ASSIGNED TASK:
Copy the whole listing verbatim.
DATA TO PROCESS: Begin
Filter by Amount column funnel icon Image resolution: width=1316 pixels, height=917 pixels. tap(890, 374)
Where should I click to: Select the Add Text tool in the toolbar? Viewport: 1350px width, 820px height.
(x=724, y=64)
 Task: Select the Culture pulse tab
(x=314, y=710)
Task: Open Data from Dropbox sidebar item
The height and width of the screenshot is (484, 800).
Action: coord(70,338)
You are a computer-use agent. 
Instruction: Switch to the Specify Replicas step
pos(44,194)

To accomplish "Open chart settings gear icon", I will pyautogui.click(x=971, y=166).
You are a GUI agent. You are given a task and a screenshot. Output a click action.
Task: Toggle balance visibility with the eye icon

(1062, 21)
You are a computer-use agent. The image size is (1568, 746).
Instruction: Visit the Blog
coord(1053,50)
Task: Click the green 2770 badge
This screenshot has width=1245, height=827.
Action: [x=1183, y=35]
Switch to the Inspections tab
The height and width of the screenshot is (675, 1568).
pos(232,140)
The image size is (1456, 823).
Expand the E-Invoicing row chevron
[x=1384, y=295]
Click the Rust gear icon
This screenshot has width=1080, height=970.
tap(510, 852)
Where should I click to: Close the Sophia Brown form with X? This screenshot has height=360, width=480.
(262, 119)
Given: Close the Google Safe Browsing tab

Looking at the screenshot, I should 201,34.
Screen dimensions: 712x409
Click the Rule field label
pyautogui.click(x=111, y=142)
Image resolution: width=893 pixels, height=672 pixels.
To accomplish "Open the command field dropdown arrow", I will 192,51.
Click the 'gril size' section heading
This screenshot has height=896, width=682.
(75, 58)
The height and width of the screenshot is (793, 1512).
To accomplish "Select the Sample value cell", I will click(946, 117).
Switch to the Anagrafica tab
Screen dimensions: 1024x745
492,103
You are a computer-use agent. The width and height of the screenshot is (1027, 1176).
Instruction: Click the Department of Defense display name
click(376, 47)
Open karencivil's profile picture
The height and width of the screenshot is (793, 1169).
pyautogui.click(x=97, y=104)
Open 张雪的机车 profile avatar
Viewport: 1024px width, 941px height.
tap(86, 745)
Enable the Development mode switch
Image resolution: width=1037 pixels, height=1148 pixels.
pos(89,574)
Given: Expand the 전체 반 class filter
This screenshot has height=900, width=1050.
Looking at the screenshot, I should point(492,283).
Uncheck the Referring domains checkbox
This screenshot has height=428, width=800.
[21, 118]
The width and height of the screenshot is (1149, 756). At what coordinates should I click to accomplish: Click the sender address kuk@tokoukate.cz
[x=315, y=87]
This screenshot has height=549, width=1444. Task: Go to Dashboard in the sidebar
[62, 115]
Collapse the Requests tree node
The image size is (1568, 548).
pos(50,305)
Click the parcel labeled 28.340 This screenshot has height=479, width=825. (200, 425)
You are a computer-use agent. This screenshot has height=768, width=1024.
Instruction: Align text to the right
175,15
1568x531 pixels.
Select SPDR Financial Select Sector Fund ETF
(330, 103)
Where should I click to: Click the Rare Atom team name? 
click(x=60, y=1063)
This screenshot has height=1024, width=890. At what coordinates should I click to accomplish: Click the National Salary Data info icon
DATA TO PROCESS: End
SOLUTION TO THIS TASK:
Filter by Amount column funnel icon Image resolution: width=1316 pixels, height=917 pixels. tap(890, 374)
Where should I click to: Select the Add Text tool in the toolbar? Viewport: 1350px width, 820px height.
(x=724, y=64)
 Task: Select the Culture pulse tab
(x=314, y=710)
Task: Open Data from Dropbox sidebar item
The height and width of the screenshot is (484, 800).
Action: coord(70,338)
You are a computer-use agent. 
Instruction: Switch to the Specify Replicas step
pos(44,194)

To accomplish "Open chart settings gear icon", I will pyautogui.click(x=971, y=166).
You are a GUI agent. You are given a task and a screenshot. Output a click action.
Task: Toggle balance visibility with the eye icon

(1062, 21)
You are a computer-use agent. The image size is (1568, 746).
Instruction: Visit the Blog
coord(1053,50)
Task: Click the green 2770 badge
This screenshot has width=1245, height=827.
Action: [x=1183, y=35]
Switch to the Inspections tab
The height and width of the screenshot is (675, 1568).
pos(232,140)
The image size is (1456, 823).
Expand the E-Invoicing row chevron
[x=1384, y=295]
Click the Rust gear icon
This screenshot has width=1080, height=970.
tap(510, 852)
Where should I click to: Close the Sophia Brown form with X? This screenshot has height=360, width=480.
(262, 119)
Given: Close the Google Safe Browsing tab

Looking at the screenshot, I should 201,34.
Screen dimensions: 712x409
Click the Rule field label
pyautogui.click(x=111, y=142)
Image resolution: width=893 pixels, height=672 pixels.
To accomplish "Open the command field dropdown arrow", I will 192,51.
Click the 'gril size' section heading
This screenshot has height=896, width=682.
(75, 58)
The height and width of the screenshot is (793, 1512).
To accomplish "Select the Sample value cell", I will click(946, 117).
Switch to the Anagrafica tab
Screen dimensions: 1024x745
492,103
You are a computer-use agent. The width and height of the screenshot is (1027, 1176).
Instruction: Click the Department of Defense display name
click(376, 47)
Open karencivil's profile picture
The height and width of the screenshot is (793, 1169).
pyautogui.click(x=97, y=104)
Open 张雪的机车 profile avatar
Viewport: 1024px width, 941px height.
tap(86, 745)
Enable the Development mode switch
Image resolution: width=1037 pixels, height=1148 pixels.
pos(89,574)
Given: Expand the 전체 반 class filter
This screenshot has height=900, width=1050.
Looking at the screenshot, I should point(492,283).
Uncheck the Referring domains checkbox
This screenshot has height=428, width=800.
[21, 118]
The width and height of the screenshot is (1149, 756). At what coordinates should I click to accomplish: Click the sender address kuk@tokoukate.cz
[x=315, y=87]
This screenshot has height=549, width=1444. Task: Go to Dashboard in the sidebar
[62, 115]
Collapse the Requests tree node
The image size is (1568, 548).
pos(50,305)
Click the parcel labeled 28.340 This screenshot has height=479, width=825. (200, 425)
You are a computer-use agent. This screenshot has height=768, width=1024.
Instruction: Align text to the right
175,15
1568x531 pixels.
Select SPDR Financial Select Sector Fund ETF
(330, 103)
Where should I click to: Click the Rare Atom team name? 
click(x=60, y=1063)
This screenshot has height=1024, width=890. At what coordinates should I click to accomplish: Click the National Salary Data info icon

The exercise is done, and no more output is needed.